Wat is de stand van zaken? Heeft er een overleg tussen de verschillende bevoegdheidsniveaus plaatsgevonden? Werd er een oplossing gevonden om een structurele financiering van die drie centra mogelijk te maken?

Antwoord ontvangen op 21 augustus 2017 :

De structurele financiering van de opvangcentra blijft ingewikkeld. Het is waar dat de schommeling van de budgetten en de wijzigingen in de financieringsmiddelen regelmatig onzekerheden hebben gecreëerd.

Tot nog toe is evenwel steeds een gemiddeld niveau van toegekende middelen gehandhaafd. Voor 2017 werd een bijkomend budget gevonden om de opvangcentra op hetzelfde niveau als de voorgaande jaren te financieren.

Budgettaire bijsturingen hebben een weerslag gehad op de financieringscapaciteit van alle openbare overheden. Bovendien heeft de regionalisering van het FIM (Federaal Impulsfonds voor het migrantenbeleid) de financiering van de verenigingen gespecialiseerd inzake mensenhandel nog ingewikkelder gemaakt.

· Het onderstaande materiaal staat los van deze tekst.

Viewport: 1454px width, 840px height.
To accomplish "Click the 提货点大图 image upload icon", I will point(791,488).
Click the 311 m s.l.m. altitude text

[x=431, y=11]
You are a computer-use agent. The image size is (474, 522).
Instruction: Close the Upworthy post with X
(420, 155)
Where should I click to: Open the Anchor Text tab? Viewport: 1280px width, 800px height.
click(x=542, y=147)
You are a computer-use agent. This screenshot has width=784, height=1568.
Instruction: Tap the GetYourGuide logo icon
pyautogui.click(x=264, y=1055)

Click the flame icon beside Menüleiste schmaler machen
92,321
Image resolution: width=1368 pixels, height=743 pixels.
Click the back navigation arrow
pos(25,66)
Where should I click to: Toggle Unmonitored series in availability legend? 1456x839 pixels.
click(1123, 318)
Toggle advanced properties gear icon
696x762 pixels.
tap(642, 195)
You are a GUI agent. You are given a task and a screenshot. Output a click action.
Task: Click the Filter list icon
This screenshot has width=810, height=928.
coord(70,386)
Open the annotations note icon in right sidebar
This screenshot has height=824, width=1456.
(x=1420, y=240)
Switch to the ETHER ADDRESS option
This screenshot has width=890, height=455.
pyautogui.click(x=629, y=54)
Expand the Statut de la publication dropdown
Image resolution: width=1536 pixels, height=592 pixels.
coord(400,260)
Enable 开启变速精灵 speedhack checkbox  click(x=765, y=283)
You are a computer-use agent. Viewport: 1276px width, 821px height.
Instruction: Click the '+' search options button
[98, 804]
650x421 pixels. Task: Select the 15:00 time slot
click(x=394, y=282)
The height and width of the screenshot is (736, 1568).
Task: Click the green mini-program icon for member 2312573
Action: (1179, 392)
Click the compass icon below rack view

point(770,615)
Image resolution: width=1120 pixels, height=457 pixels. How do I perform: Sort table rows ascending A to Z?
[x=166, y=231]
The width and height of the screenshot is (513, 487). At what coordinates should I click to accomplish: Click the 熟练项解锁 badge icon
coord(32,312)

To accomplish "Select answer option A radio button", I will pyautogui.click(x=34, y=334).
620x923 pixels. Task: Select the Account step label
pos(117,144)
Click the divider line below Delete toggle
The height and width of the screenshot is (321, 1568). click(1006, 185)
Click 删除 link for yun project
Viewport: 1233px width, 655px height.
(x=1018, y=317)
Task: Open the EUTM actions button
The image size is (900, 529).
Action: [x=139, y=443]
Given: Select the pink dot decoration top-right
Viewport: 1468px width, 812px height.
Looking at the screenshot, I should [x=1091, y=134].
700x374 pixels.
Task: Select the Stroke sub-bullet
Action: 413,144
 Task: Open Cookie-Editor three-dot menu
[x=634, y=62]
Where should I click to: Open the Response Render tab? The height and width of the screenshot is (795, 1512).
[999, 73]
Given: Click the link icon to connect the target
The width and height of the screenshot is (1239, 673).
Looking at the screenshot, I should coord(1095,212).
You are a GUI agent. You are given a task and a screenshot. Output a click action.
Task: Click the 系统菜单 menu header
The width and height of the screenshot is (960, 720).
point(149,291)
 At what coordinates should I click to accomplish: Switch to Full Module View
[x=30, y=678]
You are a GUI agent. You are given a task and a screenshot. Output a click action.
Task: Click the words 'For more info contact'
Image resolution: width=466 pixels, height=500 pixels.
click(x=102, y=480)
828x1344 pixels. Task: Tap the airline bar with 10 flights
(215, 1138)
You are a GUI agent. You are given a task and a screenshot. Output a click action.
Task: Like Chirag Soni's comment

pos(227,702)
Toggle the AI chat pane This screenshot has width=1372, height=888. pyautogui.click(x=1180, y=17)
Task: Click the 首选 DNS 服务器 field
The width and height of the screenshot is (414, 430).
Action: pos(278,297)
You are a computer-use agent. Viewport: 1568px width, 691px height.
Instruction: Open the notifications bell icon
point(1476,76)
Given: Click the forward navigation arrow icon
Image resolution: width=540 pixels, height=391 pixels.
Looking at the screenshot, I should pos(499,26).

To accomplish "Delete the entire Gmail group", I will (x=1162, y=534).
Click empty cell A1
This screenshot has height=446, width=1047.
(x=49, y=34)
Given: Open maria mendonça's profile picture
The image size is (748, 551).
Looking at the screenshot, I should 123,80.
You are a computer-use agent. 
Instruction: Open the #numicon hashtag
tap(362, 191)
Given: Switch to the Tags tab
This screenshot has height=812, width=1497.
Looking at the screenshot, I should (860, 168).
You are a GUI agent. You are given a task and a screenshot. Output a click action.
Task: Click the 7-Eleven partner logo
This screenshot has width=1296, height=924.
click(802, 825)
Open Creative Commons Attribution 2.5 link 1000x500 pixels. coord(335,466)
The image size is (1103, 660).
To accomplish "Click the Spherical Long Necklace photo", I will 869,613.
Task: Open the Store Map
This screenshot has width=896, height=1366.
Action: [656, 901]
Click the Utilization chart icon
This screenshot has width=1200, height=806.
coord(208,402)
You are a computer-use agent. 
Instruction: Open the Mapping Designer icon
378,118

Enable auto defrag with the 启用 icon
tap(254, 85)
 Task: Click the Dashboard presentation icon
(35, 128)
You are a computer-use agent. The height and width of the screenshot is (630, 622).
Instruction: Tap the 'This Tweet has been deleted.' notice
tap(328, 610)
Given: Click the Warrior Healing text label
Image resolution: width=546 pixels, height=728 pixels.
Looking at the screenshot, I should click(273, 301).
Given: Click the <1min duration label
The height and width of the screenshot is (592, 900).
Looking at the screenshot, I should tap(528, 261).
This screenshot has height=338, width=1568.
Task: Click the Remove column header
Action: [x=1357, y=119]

Thans lopen er besprekingen met de staatssecretaris voor Armoedebestrijding, Gelijke Kansen, Personen met een beperking, en Wetenschapsbeleid, belast met Grote Steden, om een duurzame oplossing te vinden voor de bekommernissen van de centra. Tegelijk wordt er overleg gepleegd met de gefedereerde entiteiten.